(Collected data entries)
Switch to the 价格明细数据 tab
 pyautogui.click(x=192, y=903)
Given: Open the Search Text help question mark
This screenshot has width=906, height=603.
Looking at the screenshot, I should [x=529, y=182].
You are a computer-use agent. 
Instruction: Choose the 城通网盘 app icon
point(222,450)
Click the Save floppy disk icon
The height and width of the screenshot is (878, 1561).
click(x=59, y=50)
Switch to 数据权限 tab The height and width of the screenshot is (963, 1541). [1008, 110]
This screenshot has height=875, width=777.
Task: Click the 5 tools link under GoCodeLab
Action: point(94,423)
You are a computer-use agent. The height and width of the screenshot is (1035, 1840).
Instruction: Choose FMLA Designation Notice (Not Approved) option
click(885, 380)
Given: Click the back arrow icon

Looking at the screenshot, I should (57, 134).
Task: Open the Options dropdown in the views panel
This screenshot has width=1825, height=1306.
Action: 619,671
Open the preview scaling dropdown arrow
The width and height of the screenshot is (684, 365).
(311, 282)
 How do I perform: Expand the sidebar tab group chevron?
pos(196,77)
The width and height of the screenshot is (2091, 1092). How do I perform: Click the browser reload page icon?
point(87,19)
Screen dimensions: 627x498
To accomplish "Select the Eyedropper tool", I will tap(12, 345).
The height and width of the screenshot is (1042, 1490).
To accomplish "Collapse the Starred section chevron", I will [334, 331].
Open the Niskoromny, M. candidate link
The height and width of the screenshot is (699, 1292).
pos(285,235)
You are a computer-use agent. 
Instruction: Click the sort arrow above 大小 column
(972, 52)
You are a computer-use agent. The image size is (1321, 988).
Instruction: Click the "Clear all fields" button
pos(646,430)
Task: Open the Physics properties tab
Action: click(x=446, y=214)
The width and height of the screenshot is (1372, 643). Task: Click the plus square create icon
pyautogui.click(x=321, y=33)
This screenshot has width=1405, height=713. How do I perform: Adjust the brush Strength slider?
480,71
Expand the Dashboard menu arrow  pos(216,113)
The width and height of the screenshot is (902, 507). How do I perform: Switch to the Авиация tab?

- _Assignment_:
Your answer should consist of each line above in which "computer" appears.

- _Task answer_:
You are a computer-use agent. 
You are a computer-use agent. The height and width of the screenshot is (1035, 1840).
You are a computer-use agent. 
You are a computer-use agent. The image size is (1321, 988).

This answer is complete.